"Teddy—"
"She is. Because her son is in Fwance."
After that when he went down to get things for Muffin and Polly Ann, he said how s'prised he was and how nice it was now that he knew, and wasn't she pr-roud? And he fancied that Hodgson was kinder and softer. She told him the name of her son. It was Charley, and she and Teddy talked a great deal about Charley, and Teddy sent him some chocolate, and Hodgson told Margaret. "He's a lovely boy, Mrs. Morgan. May you never raise him to fight."
"I should want him to be as brave as his father, Hodgson."
"Yes. My boy's brave, but it was hard to let him go." Then, struck by the look on Margaret's face, she said, "Forgive me, ma'am; if mine is taken from me, I'd like to feel as you do. You ain't makin' other people unhappy over it."
"I think it is because my husband still lives for me, Hodgson."
Hodgson cried into her apron. "It ain't all of us that has your faith. But if I loses him, I'll do my best."

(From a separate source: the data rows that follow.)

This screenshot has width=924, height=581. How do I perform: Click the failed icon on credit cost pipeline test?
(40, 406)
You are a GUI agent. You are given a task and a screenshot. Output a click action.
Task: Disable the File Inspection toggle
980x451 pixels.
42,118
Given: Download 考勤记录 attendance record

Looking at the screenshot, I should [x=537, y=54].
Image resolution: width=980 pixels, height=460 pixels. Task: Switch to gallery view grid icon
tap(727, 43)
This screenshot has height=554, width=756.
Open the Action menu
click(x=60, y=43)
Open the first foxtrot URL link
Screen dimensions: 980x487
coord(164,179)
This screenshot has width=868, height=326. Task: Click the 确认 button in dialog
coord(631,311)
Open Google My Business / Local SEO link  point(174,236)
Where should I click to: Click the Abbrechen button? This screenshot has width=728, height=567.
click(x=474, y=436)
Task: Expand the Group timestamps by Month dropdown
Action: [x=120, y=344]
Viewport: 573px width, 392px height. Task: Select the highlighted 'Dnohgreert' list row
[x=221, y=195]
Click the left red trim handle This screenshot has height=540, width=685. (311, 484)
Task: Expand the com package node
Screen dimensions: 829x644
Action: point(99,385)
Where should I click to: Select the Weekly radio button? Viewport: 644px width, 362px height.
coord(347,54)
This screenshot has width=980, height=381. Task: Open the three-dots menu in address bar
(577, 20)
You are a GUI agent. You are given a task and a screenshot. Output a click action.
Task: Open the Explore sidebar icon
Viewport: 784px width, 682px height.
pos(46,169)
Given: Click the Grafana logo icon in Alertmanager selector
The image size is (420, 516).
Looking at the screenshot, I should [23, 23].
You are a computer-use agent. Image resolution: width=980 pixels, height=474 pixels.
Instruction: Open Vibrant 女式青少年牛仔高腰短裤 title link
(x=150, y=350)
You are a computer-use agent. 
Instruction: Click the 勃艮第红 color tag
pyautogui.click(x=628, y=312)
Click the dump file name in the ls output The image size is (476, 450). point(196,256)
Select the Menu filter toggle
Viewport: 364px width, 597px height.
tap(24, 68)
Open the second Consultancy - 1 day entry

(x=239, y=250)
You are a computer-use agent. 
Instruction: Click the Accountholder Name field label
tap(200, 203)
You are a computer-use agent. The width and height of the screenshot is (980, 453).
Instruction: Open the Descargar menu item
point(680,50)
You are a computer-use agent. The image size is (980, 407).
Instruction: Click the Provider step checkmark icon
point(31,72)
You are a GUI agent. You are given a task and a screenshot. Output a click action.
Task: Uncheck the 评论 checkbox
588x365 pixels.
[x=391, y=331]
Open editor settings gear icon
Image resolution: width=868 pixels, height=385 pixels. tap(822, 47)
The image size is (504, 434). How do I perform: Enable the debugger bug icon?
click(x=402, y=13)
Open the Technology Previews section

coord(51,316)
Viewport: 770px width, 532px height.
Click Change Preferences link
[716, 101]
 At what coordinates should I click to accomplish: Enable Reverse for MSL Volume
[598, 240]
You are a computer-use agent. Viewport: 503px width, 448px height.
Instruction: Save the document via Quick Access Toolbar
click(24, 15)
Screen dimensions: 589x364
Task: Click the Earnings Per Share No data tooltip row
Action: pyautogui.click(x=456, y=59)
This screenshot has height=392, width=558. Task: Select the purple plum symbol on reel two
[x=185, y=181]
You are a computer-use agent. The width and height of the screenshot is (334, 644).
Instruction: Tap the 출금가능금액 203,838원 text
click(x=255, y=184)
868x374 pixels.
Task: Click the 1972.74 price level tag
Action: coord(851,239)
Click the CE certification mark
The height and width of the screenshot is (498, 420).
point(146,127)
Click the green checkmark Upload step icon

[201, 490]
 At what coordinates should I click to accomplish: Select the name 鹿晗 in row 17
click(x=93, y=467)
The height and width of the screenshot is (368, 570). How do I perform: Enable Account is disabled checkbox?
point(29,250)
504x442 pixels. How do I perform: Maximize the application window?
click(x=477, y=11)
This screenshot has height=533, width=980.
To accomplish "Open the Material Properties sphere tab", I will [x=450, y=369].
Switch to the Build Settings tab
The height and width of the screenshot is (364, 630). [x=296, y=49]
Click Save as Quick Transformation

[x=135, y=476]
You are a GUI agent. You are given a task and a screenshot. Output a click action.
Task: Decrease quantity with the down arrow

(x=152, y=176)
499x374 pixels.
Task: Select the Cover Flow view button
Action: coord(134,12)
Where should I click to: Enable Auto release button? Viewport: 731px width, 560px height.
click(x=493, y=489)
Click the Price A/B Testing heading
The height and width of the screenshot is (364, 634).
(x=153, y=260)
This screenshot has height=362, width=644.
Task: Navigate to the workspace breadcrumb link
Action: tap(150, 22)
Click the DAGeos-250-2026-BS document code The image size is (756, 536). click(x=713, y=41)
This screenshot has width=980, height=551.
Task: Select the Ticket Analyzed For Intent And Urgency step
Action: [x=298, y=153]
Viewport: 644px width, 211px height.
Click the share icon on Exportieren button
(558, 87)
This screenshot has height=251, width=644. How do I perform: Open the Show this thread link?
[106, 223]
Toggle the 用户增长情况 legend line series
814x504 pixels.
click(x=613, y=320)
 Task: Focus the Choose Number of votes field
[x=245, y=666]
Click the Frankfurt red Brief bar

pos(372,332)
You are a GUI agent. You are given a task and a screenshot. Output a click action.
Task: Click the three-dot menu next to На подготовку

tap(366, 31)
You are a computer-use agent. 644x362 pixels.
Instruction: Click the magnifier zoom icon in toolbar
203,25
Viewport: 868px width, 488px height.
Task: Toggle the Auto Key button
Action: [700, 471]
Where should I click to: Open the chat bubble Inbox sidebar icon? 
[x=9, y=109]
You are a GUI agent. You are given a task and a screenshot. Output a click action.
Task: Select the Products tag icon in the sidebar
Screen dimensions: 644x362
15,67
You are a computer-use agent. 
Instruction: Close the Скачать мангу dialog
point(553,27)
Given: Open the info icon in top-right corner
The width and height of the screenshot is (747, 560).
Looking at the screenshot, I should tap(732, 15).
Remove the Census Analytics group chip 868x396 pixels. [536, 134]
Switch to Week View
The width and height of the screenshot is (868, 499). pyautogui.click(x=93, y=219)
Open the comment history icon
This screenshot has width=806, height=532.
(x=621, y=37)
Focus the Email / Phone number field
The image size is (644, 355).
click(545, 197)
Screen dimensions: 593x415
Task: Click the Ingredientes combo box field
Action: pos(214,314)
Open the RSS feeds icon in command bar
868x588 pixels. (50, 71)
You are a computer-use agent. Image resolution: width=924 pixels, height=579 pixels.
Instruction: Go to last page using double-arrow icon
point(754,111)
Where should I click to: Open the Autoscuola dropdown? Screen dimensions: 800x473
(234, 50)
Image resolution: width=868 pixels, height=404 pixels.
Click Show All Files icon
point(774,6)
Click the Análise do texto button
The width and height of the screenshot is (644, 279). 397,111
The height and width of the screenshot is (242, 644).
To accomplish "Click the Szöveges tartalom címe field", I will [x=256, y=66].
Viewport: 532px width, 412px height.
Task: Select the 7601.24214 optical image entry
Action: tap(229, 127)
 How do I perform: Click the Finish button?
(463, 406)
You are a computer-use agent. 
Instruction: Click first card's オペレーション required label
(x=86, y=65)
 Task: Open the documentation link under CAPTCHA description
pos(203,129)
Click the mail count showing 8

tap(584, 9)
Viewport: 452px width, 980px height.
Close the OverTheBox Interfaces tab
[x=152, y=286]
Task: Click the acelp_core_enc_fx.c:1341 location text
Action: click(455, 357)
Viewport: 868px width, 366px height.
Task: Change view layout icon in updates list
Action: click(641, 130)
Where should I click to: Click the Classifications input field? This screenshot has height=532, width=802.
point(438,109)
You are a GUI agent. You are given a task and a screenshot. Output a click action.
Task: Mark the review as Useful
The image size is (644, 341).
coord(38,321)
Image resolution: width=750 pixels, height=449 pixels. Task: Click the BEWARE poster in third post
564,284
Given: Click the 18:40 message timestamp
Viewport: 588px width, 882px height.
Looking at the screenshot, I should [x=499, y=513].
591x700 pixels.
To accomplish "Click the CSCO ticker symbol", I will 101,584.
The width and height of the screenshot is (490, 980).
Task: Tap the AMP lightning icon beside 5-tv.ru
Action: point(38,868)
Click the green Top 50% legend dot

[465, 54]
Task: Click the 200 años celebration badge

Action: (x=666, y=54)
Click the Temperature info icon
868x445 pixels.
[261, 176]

And so the painted lady on the stairs saw all the sinister things that Hilda had brought into the big house swept out of it. She saw Hodgson the cook trying to be brave, and bringing up Margaret's tea in the afternoons for the sake of the moment when she might speak of her boy to one who would understand; she saw Emily, coming home dead tired after a hard day's work, but with her face illumined. She saw Margaret smiling, with tears in her heart, she saw Jean putting aside childish things to become one of the women that the world needed.
Brave women all of them, women with a vision, women raised to heroic heights by the need of the hour!
The men, too, were heroic. Indeed, the General, trying to control his appetite, was almost pathetically heroic. He had given up sugar, although he hated his coffee without it, and he had a little boy's appetite for pies and cakes.